Optimum pinning of the vortex lattice in extremely type-II layered superconductors

TL;DR

This study uses Monte Carlo simulations to analyze how pinning affects the vortex lattice in layered type-II superconductors, revealing different phase transitions and the conditions for layer decoupling.

Contribution

It introduces a detailed simulation approach to understand vortex pinning effects and phase transitions in layered superconductors at various pinning strengths.

Findings

Weak pinning leads to 2D melting into a hexatic phase.

Strong pinning induces a Kosterlitz-Thouless transition.

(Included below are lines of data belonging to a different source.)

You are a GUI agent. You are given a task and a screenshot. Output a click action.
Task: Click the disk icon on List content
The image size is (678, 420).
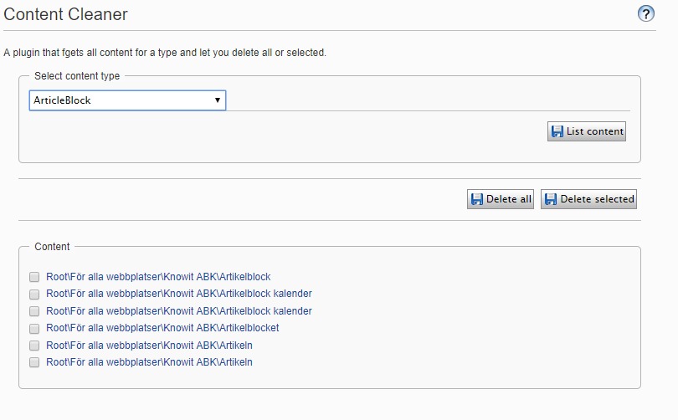pos(557,131)
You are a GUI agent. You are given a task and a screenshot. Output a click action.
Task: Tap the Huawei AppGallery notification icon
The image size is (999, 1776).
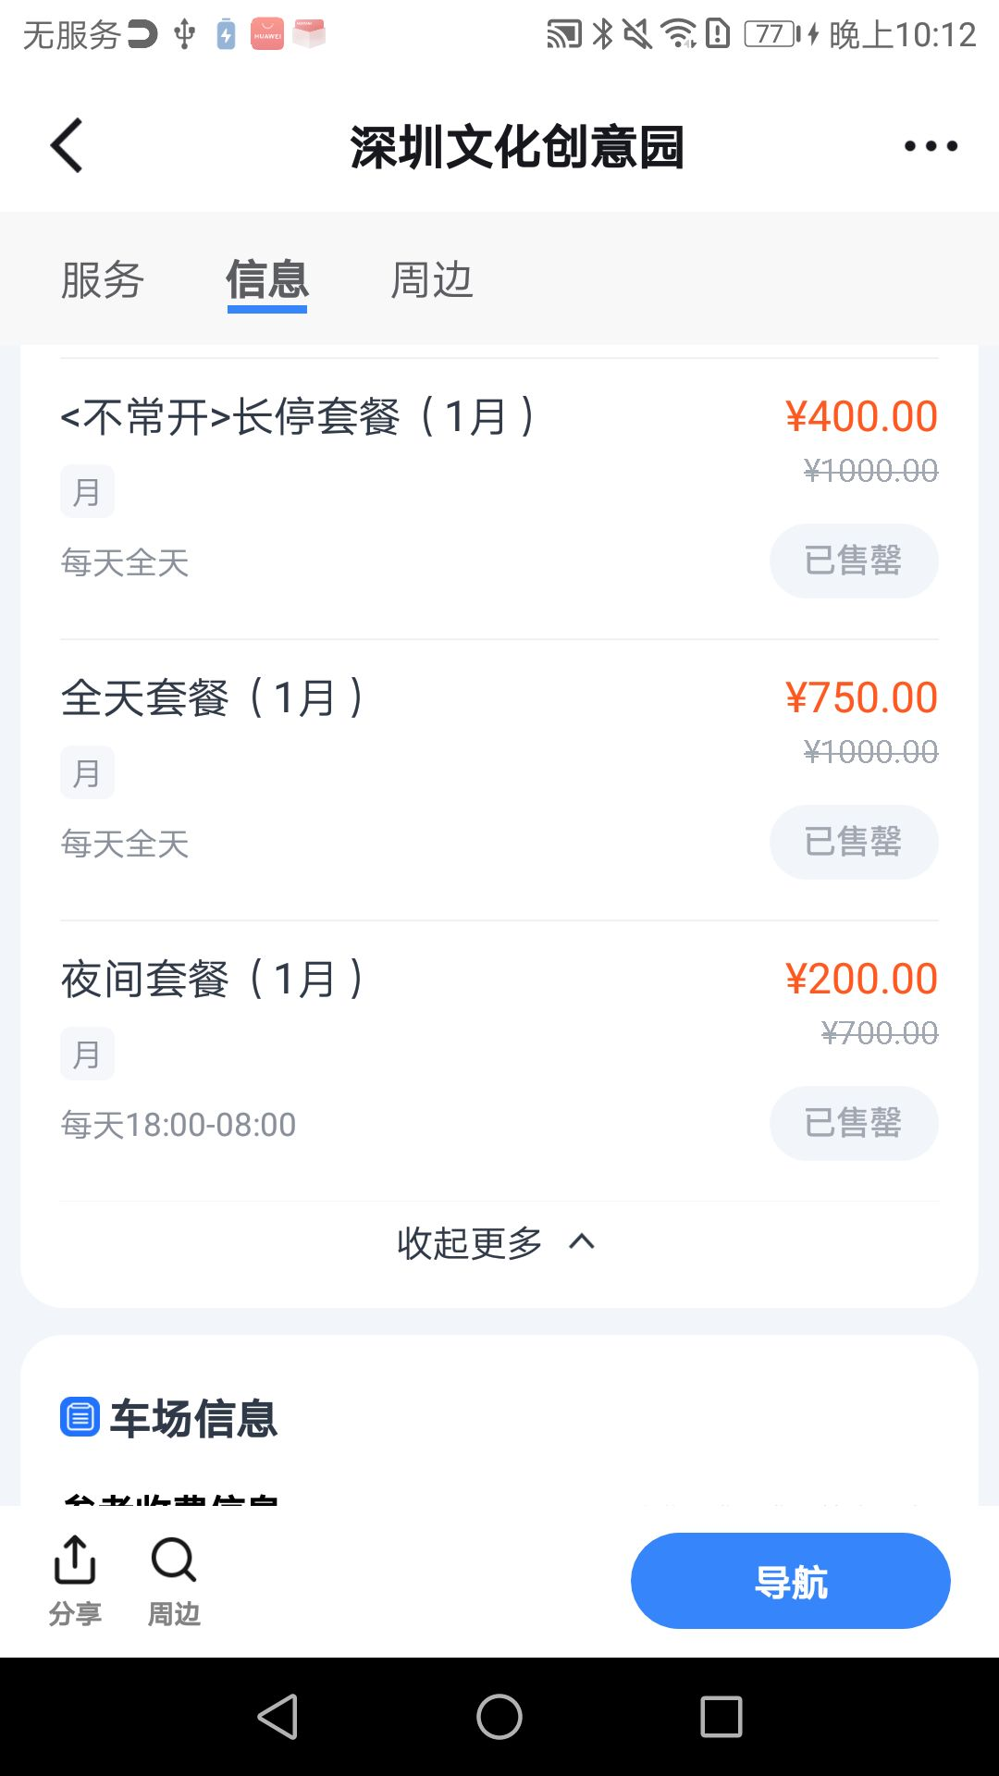point(267,34)
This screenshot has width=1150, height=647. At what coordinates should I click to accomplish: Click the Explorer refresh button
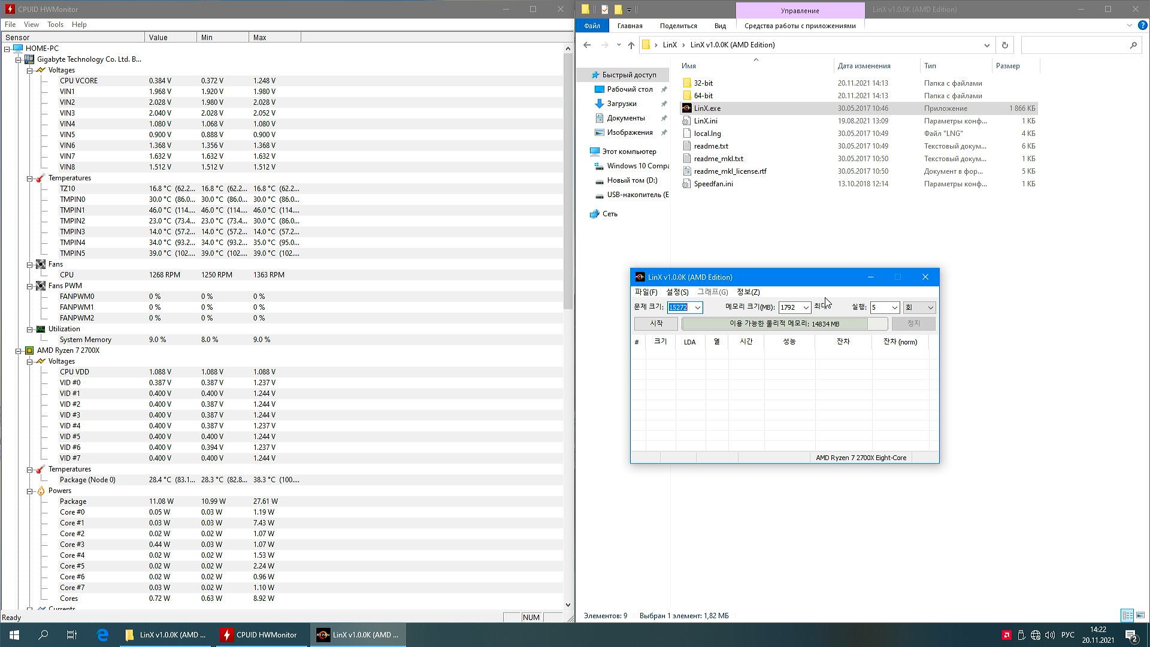pos(1004,45)
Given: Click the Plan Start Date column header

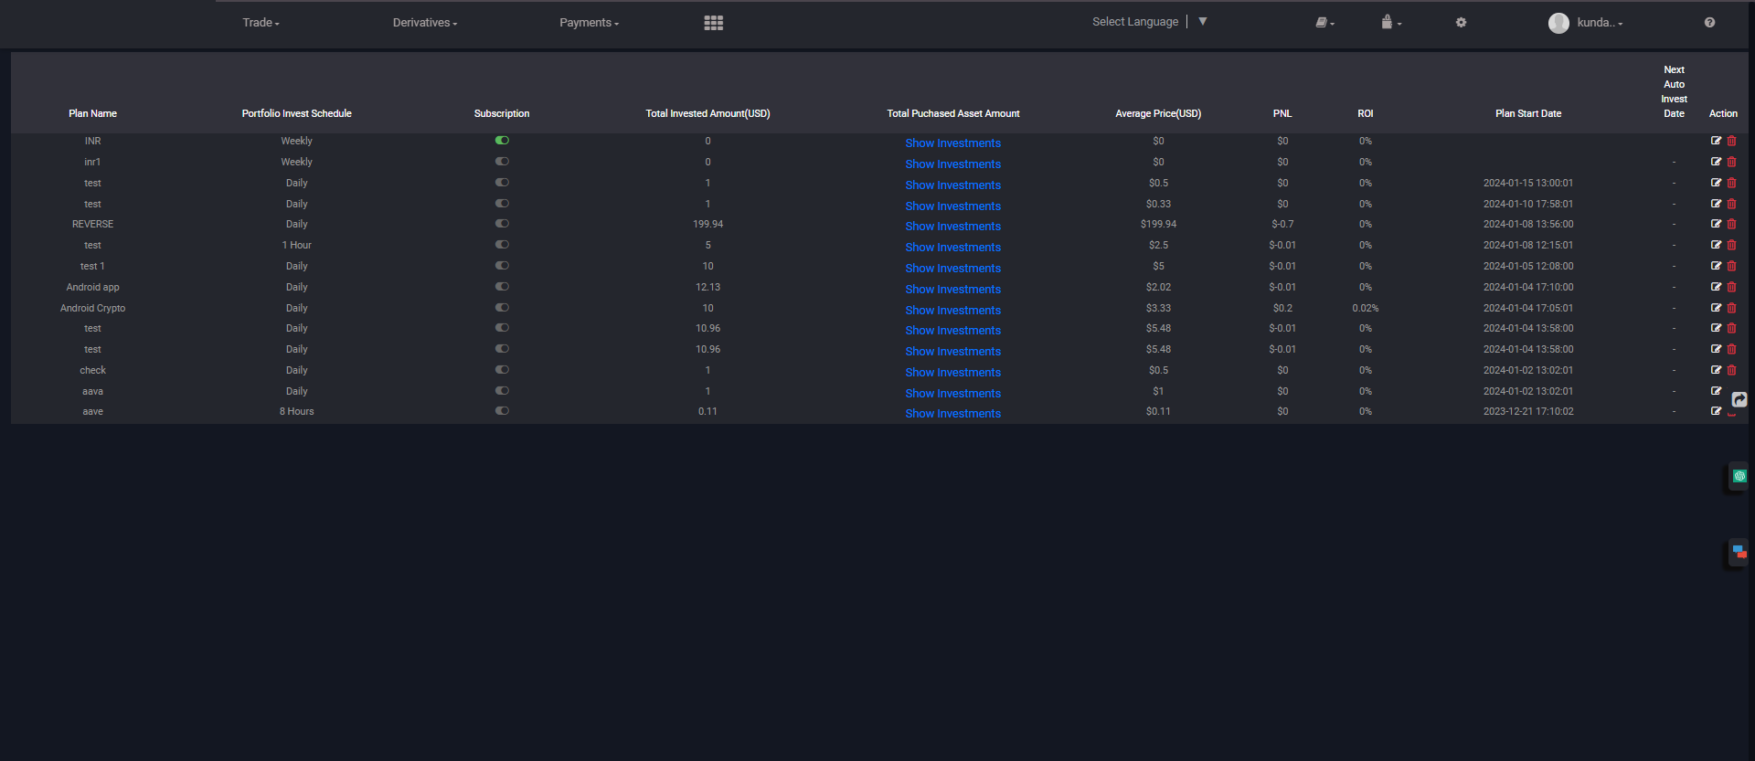Looking at the screenshot, I should coord(1527,113).
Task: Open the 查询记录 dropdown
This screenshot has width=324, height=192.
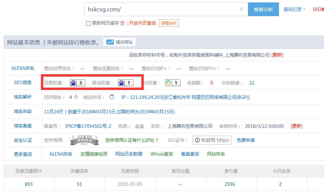Action: click(294, 10)
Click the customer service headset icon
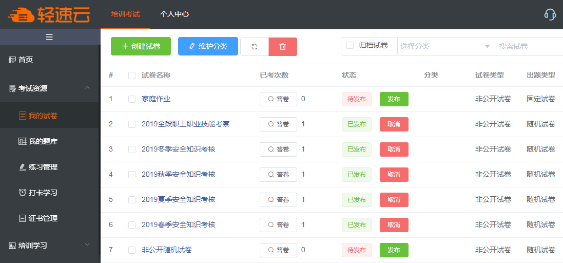This screenshot has width=563, height=263. [x=550, y=14]
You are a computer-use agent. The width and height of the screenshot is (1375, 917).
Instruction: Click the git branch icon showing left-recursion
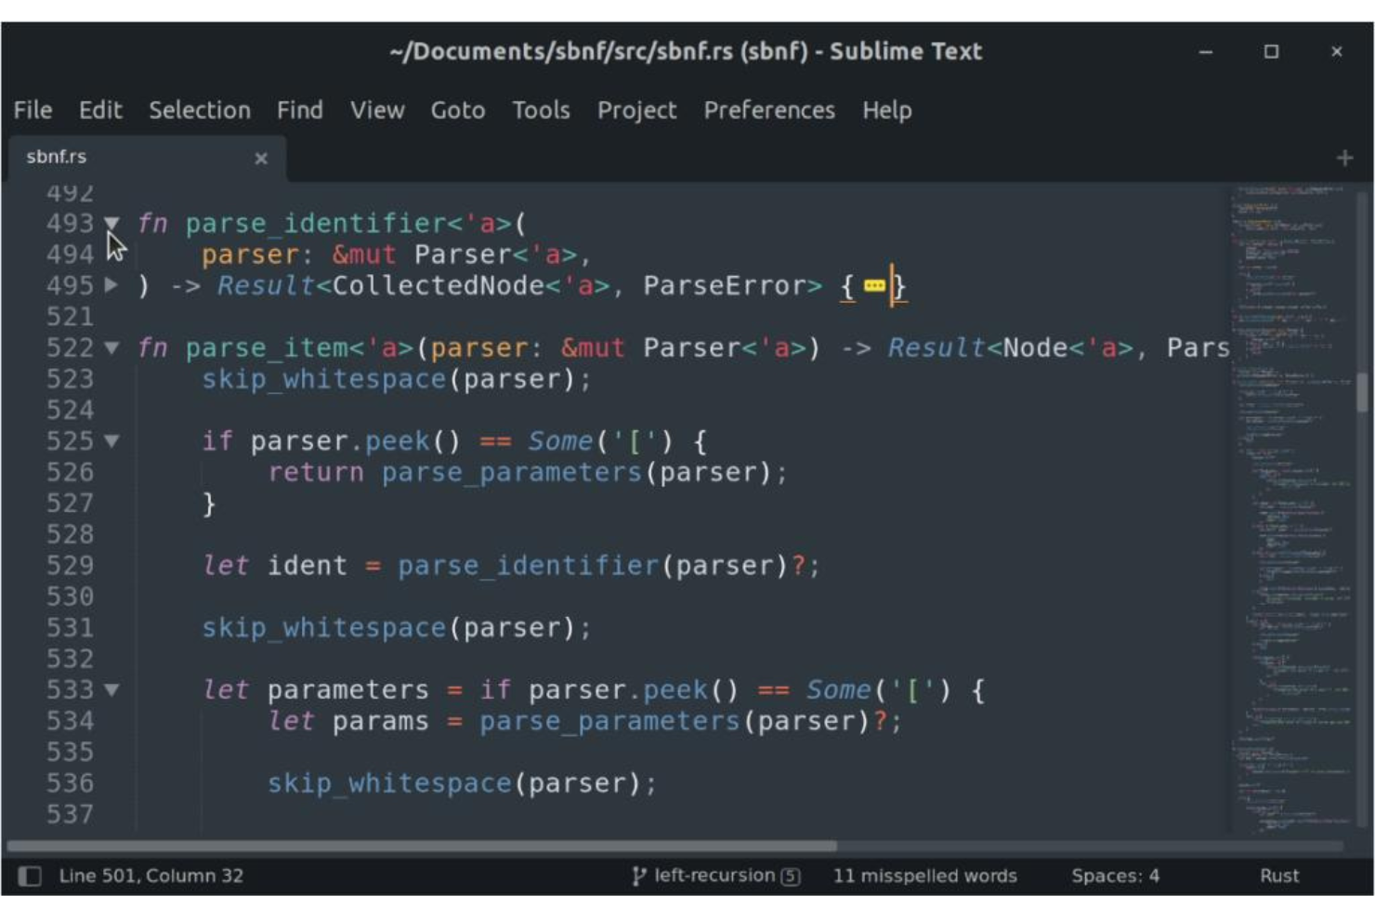pyautogui.click(x=639, y=874)
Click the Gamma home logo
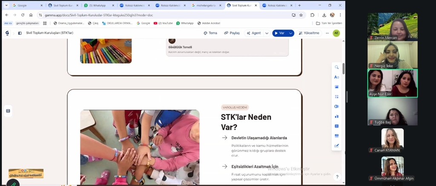The width and height of the screenshot is (436, 186). click(7, 33)
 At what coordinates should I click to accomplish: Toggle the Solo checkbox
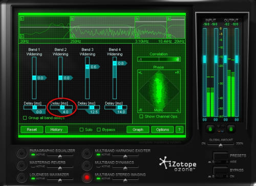[x=81, y=129]
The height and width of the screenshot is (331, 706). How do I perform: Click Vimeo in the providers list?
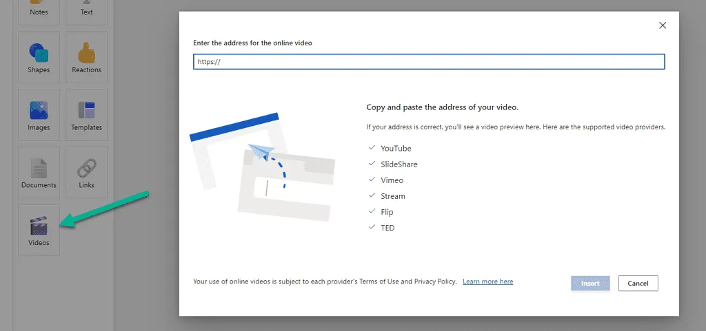click(392, 180)
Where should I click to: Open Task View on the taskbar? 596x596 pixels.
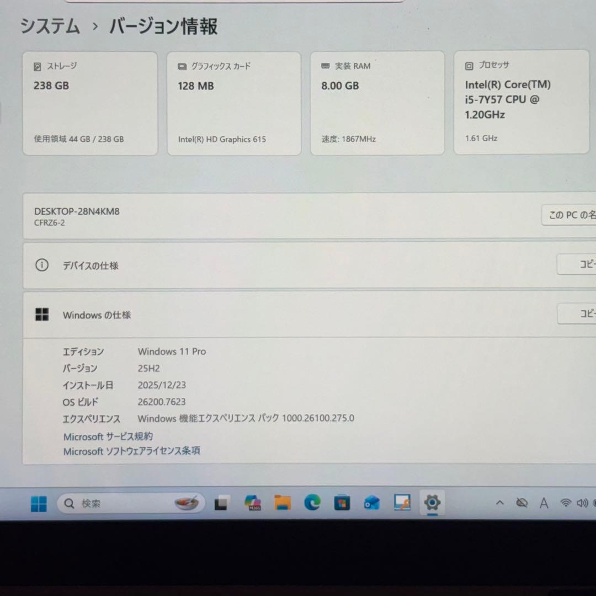point(221,503)
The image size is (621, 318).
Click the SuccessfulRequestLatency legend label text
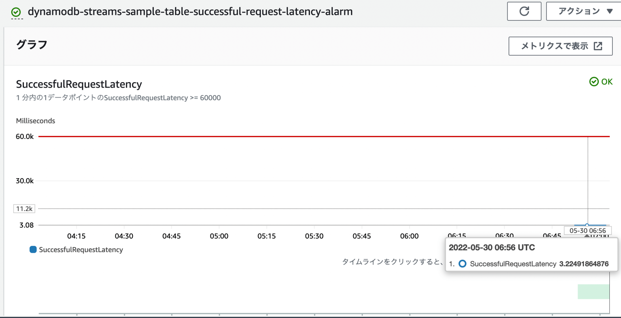pos(80,249)
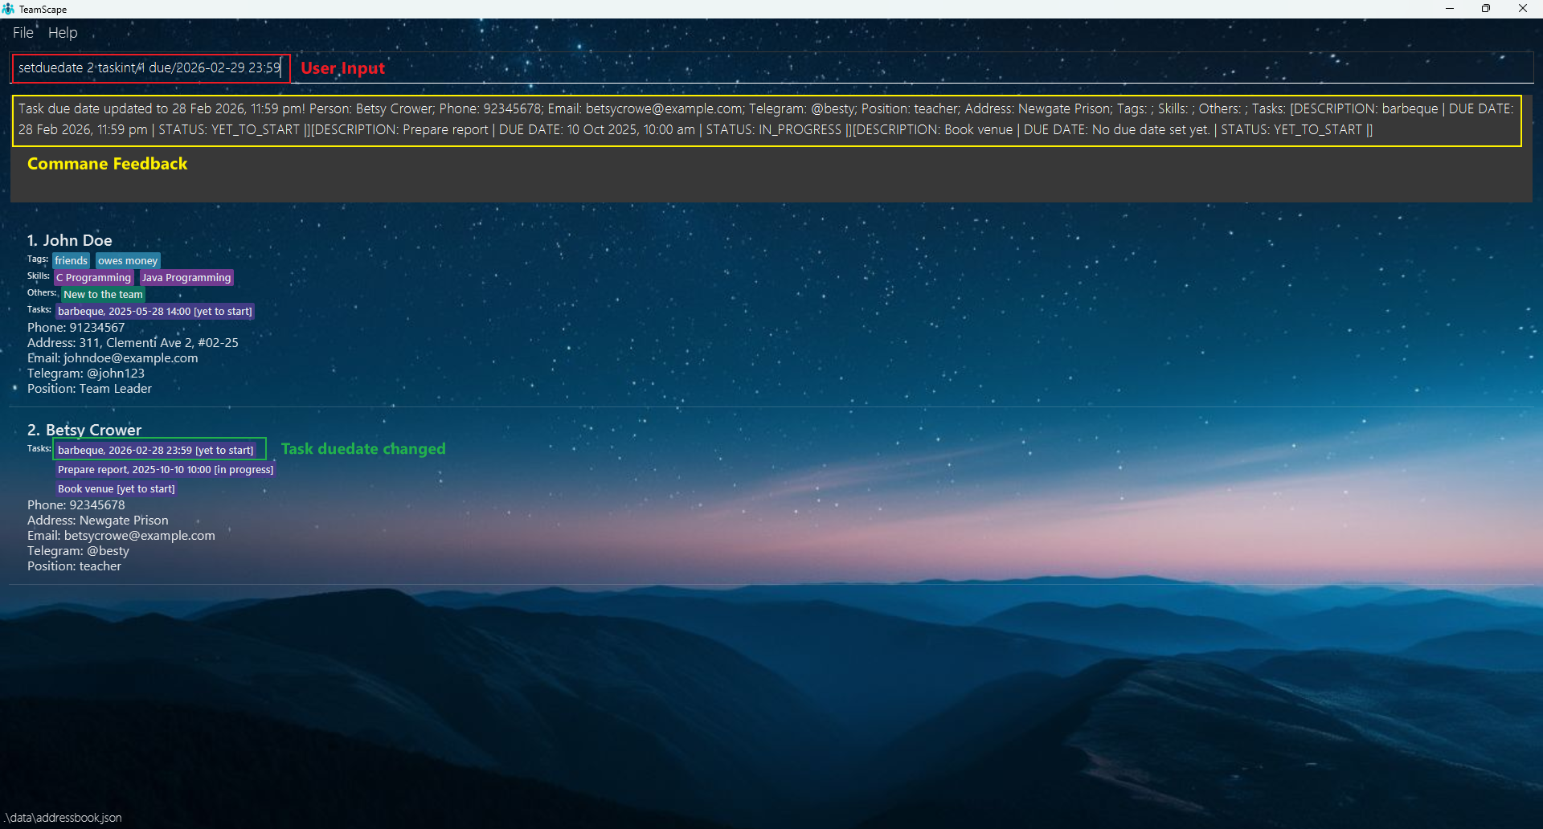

Layer decoupling does not occur at weak pinning below 2D melting.

Abstract

The two-dimensional (2D) vortex lattice in the extreme type-II limit is studied by Monte Carlo simulation of the corresponding 2D Coulomb gas, with identical pins placed at sites coinciding with the zero-temperature triangular vortex lattice. At weak pinning we find evidence for 2D melting into an intermediate hexatic phase. The strong pinning regime shows a Kosterlitz-Thouless transition, driven by interstitial vortex/anti-vortex excitations. A stack of such identical layers with a weak Josephson coupling models a layered superconductor with a triangular arrangement of columnar pins at the matching field. A partial duality analysis finds that layer decoupling of the flux-line lattice does not occur at weak pinning for temperatures below 2D melting.